Building Recommendations Systems

Recommendations systems are good for matching users to their favorite products and are incredibly popular. In fact you have likely used a recommendation system at least once in your life. For example, Amazon uses recommendation systems to suggest new exciting products to purchase based on users’ previous purchase patterns and those similar users. Netflix also utilizes recommendation systems to suggest new TV Shows and movies.

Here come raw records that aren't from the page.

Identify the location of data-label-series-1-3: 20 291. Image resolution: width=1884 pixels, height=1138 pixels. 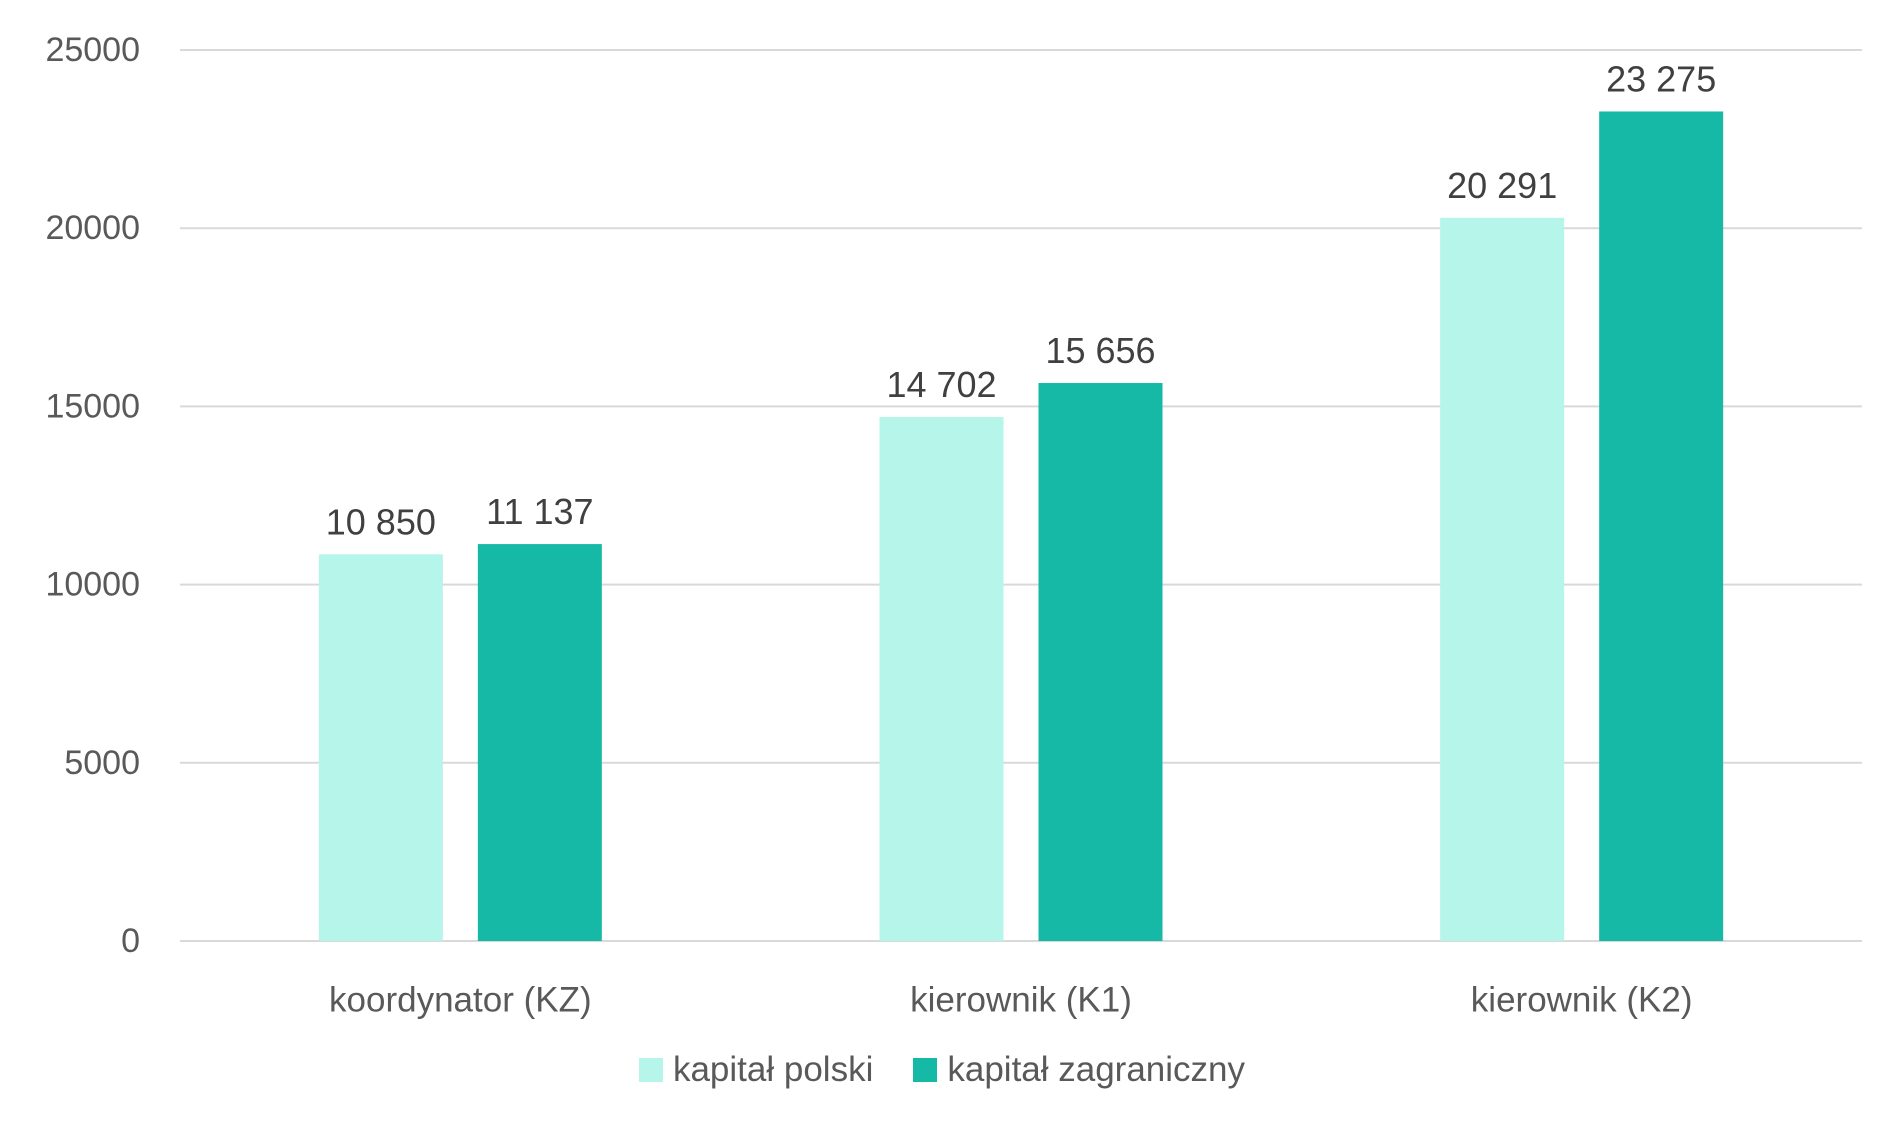
(1502, 186).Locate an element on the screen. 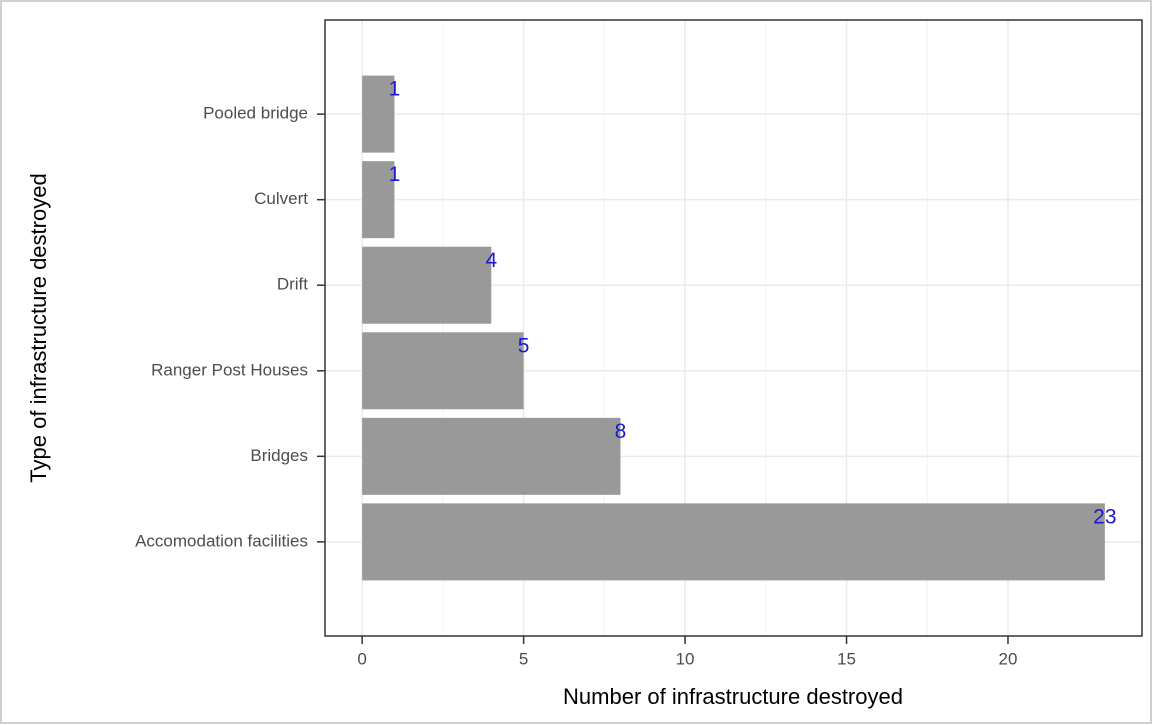 The image size is (1153, 725). value-label: 23 is located at coordinates (1104, 516).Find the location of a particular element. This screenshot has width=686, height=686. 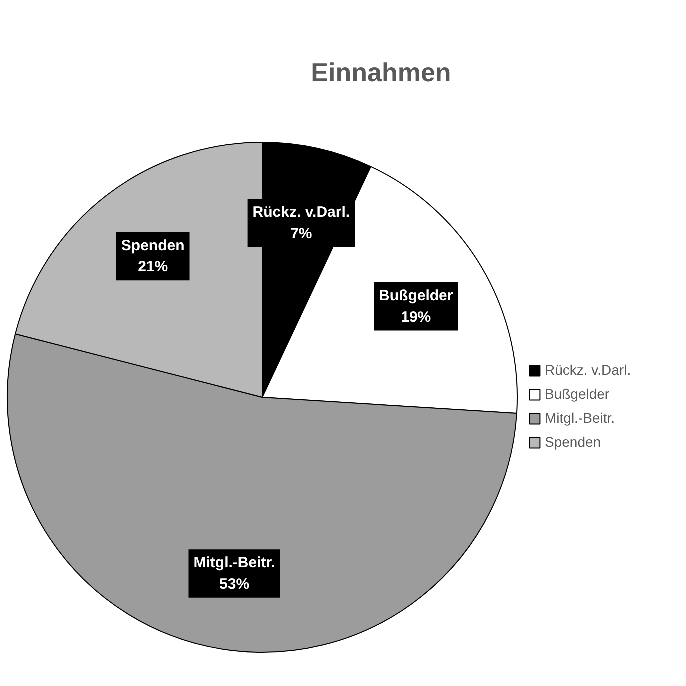

slice-label: Rückz. v.Darl. is located at coordinates (301, 213).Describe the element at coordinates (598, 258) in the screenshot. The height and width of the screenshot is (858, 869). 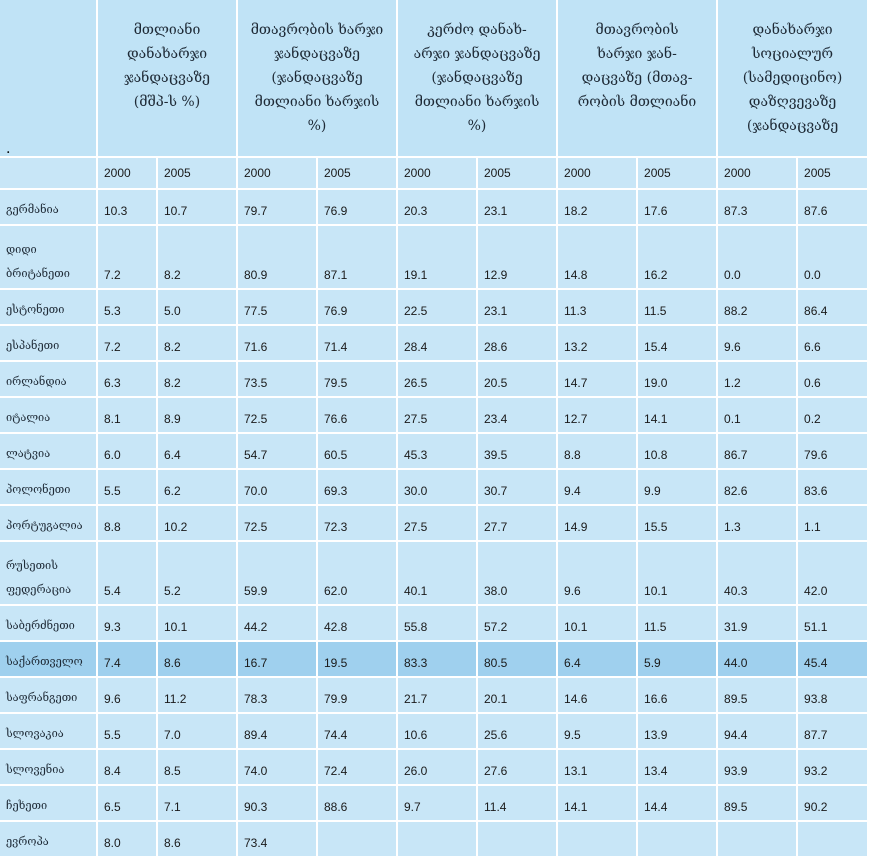
I see `value-cell: 14.8` at that location.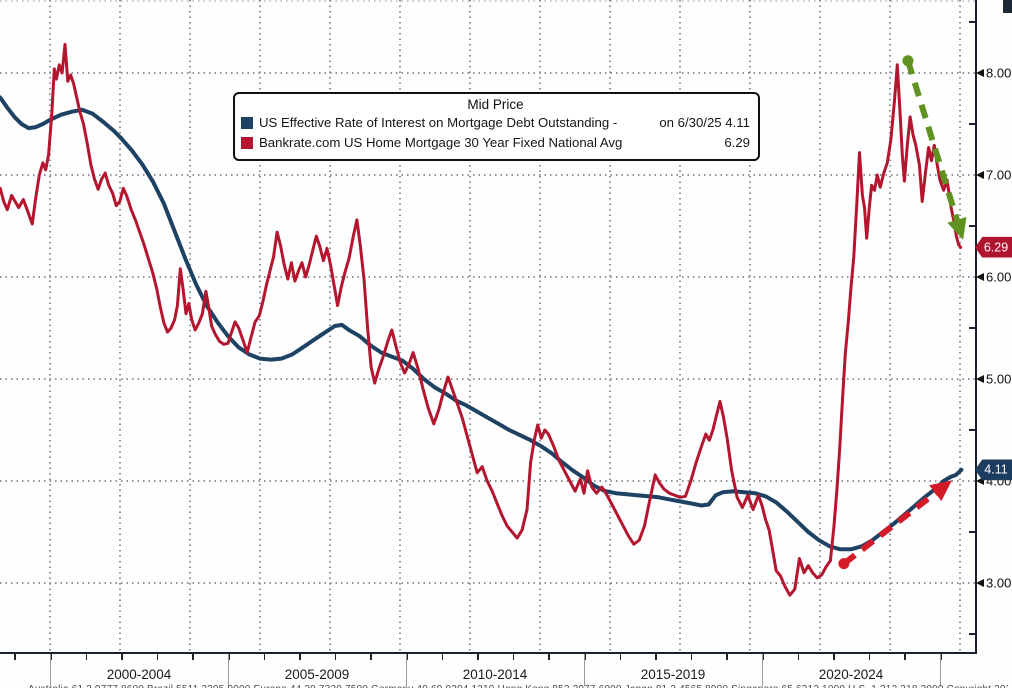 This screenshot has height=688, width=1012. Describe the element at coordinates (488, 653) in the screenshot. I see `x-axis-line` at that location.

Before we get into recommendation systems, it is important to briefly cover two general-purpose approaches for identifying target customer groups and making product recommendations. These two approaches are called Clustering and Association Rules.

Clustering Algorithms

General purpose approach for identifying target groups without pre-labeled data
Good for finding entities that are closest together but distinct from others
K-means and hierarchical clustering are pretty common

Association Rules Learning

Good for determining which items appear together in a ‘basket/cart’ scenario
Rules are in the form ‘if X then Y’
Best for market basket analysis

Now that we have a bit of background and know what recommendation systems are, let’s explore the various types and how to build them using PyTorch. Recommendation systems will suggest items suited to a specified user or will predict the ratings of items. There are three approaches to building recommendation systems: Content-based filtering, Collaborative filtering and Hybrid (combines both approaches).

Content-based Filtering

Estimates the item rating based only on the user and product features
Other products and users are not considered in this approach
Does not work as well as collaborative filtering
Good for system with a few users
Requires rich and accurate product data
Hard to extend across products
Domain specific recommendations

Collaborative Filtering

Employs information about other users and products in order to recommend highly rated items
Enables personalized recommendations based on aggregation of users’ behavior
Assumes that users who liked items in the past will like similar items in the future = people who buy X will also buy Y
Don’t need huge amount of metadata on products
Requires users’ historical preferences or ratings on items e.g. star ratings by users (explicit) or clicks, page views (implicit ratings)
Nearest Neighborhood Approach:
- Tries to find similar users (user-based collaborative filtering) or products similar to those previously liked (product-based collaborative filtering)
- Calculate similarity between users and/or products
- Not widely used because user data tends to be sparse, which neural networks don’t handle well
- Not computationally efficient
Matrix Factorization Approach:
- Outputs a score for every combination of user and product (as the rating matrix,R)
- For R, rows are Users & columns are Products
- Entries are sparse because User i may not have bought/engaged with Product j and will need to be estimated
- Use Latent Factor Analysis to estimate R matrix and thereby identify hidden factors that drive the relationship between users and products
- Utilize the Alternating Least Squares (ALS) algorithm to find decomposed matrices (one is for products x latent factors and other for items x latent factors) without having the rating matrix, R
- May need to add regularization to prevent overfitting due to the large number of parameters we are estimating and enable generalization to real-world data
- Weighted regularization (WR) adds a penalty term to the loss function to stop parameters from growing too large
- The evaluation metric Mean Average Precision (MAP@k) tells how well, on average across all users, the top k recommendations were; dependent on the order of recommended items; its is range 0 to 1, where higher implies a better model
- Loss metric: RMSE

Building Recommendation Model in PyTorch

The Embedding Layer
- a dense matrix-type representation and distinct from regression Linear layers
- Initialized at random then trained along with other neural network layers
1st embedding layer dimension must be divisible by 2 since half is dedicated to user ratings and other half to the item ratings
At the end of training, embeddings for similar users and similar items will have close values
Training the model:
- For each batch of data (containing users, items, ratings):
  - Make model prediction of ratings using users, items
  - Calculate loss between predictions and actual ratings & update tally of epoch loss
  - Calculate gradient and update the model parameters